One example for my problem,
#include <iostream>
#include <cstdint>
////// BEGIN LIBRARY CODE
class A
{
public:
A()
{
std::cout << __PRETTY_FUNCTION__ << '\n';
}
A(int)
{
std::cout << __PRETTY_FUNCTION__ << '\n';
}
};
class B : virtual public A
{
public:
B()
{
std::cout << __PRETTY_FUNCTION__ << '\n';
}
};
class C: virtual public A
{
public:
C()
{
std::cout << __PRETTY_FUNCTION__ << '\n';
}
};
class D: public B, public C
{
public:
D(int x) : A(x), B(), C() // ok. works as expected
{
std::cout << __PRETTY_FUNCTION__ << '\n';
}
};
////// END LIBRARY CODE
////// USER CODE BEGINS
class E: public D
{
public:
E() : D(42) // problem, invokes A(), not A(int)
{
std::cout << __PRETTY_FUNCTION__ << '\n';
}
E(int x) : D(x) // same problem
{
std::cout << __PRETTY_FUNCTION__ << '\n';
}
};
////// USER CODE ENDS
int main()
{
D d(1);
E e1,e2(42);
}
Output
A::A(int)
B::B()
C::C()
D::D(int)
A::A()
B::B()
C::C()
D::D(int)
E::E()
A::A()
B::B()
C::C()
D::D(int)
E::E(int)
Problem:
I want E
to only care about D
construction.
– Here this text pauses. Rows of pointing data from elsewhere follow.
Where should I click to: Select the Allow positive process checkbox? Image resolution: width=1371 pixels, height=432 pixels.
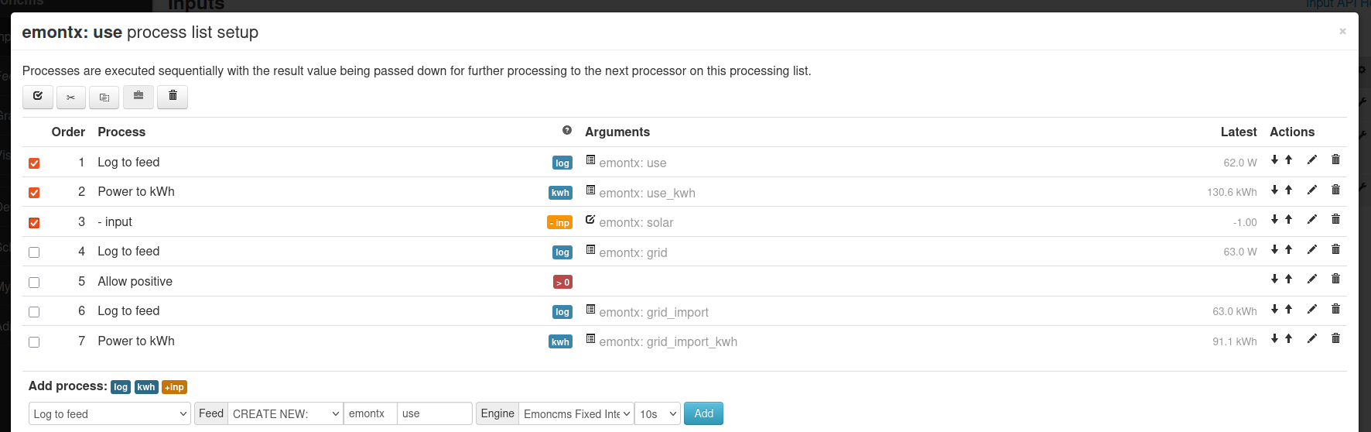point(34,283)
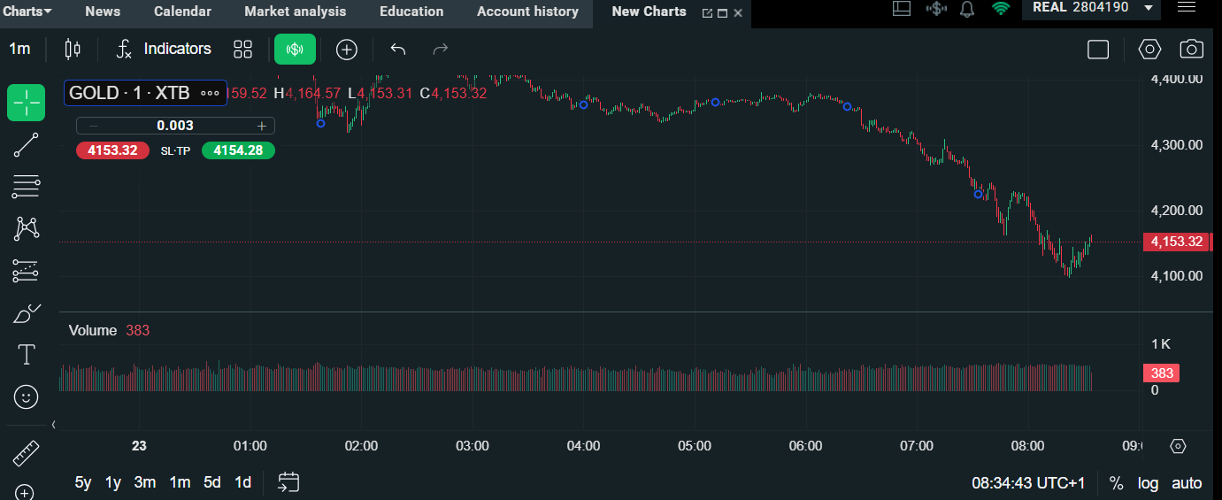Viewport: 1222px width, 500px height.
Task: Increase trade volume with plus stepper
Action: pos(261,126)
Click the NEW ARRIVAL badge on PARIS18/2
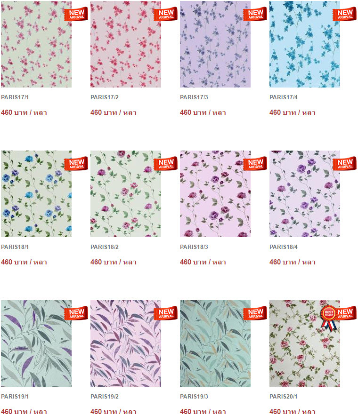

But from the explanation in the beginning, if I don't add A::A(int)
below, I will always use default constructor no matter how I update class D
E() : A(42), D(42) // works, but undesirable
{
std::cout << __PRETTY_FUNCTION__ << '\n';
}
E(int x) : A(x), D(x) // this works, but undesirable
{
std::cout << __PRETTY_FUNCTION__ << '\n';
}
In short, I don't want the user-code class E
extending the library code class D
to have to specify class A
construction parameters so...
D
in my example above, to alleviate the most-derived classes from having to do so? The constructor for the top-level class calls the constructors for all virtual bases. But that's no different from calling constructors for direct non-virtual bases: if you put in an explicit constructor call, that's what the compiler will use; if you don't, it will use the default constructor. So the answer is no, if the default constructor isn't appropriate, you can't avoid calling A's constructor from E.